One recent Harvard Business Review study found barely a quarter of companies feel they’re able to effectively measure and report on the business value of their data and analytics investments - despite 80% agreeing it’s important to do so. Research into the issues facing CEOs by PwC also points to a significant gap between the data business leaders know they need to make critical decisions, and the adequacy of the data they actually get.
The data disconnect
And with each year, it seems, the stakes get higher. “There’s a much stronger push towards digitization and self-service capabilities that has been driven by the pandemic,” says Emily Gorcenski, Principal Data Scientist and Head of Data, Germany at Thoughtworks. “Before, a lot of data analysis was done in hallways, around water coolers and in morning meetings, so it was a lot easier to get feedback on ideas and concepts.”
At the same time, Gorcenski adds, “conventional modes of data engineering and data architecture have largely failed to deliver on the promises that were made when the Big Data revolution happened. Part of the reason is that these centralized structures simply don’t scale with the number of use cases. We’re not bound by our imagination. We’re not limited by our ability to seek insight. We’re limited by our ability to find high quality data that we can trust.”

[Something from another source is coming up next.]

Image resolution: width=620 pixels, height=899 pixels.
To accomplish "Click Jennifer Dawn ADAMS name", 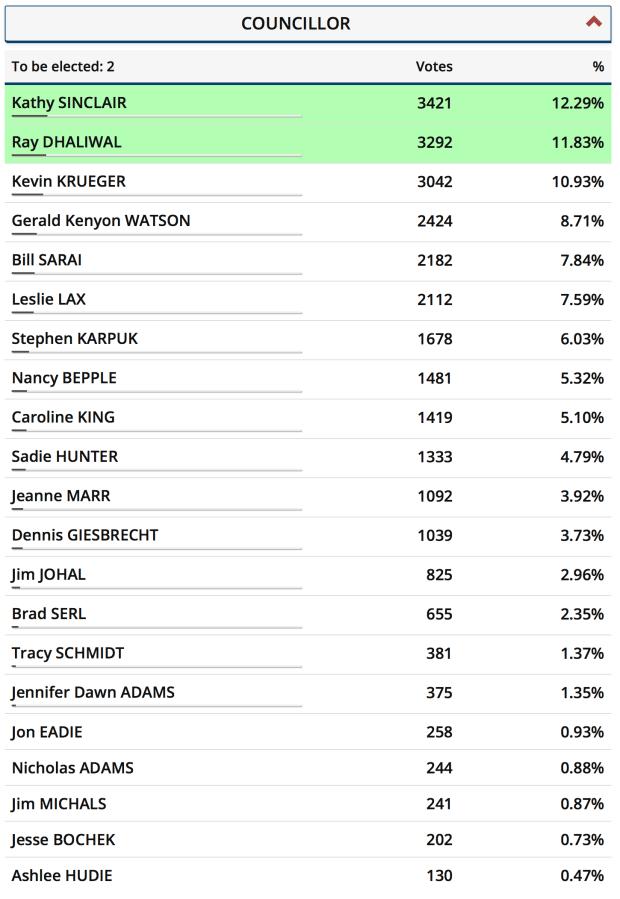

“Whether you’re looking at government or other services, the demand that people are putting on their digital channels, and the data infrastructure that supports that, has been rising exponentially,” agrees Prasanna Pendse, Head of Technology, India, at Thoughtworks. “It started even before the pandemic in the financial services industry, with more scrutiny of data governance, and the traceability of information by regulators. People are seeing data capabilities aren’t scaling to what they need, and realizing something needs to be fixed.”
A new crop of data demands is also being driven by one of the most fundamental technology shifts of our time - the rise of ‘coopetition,’ and business platforms being drawn (ready or not) into broader ecosystems.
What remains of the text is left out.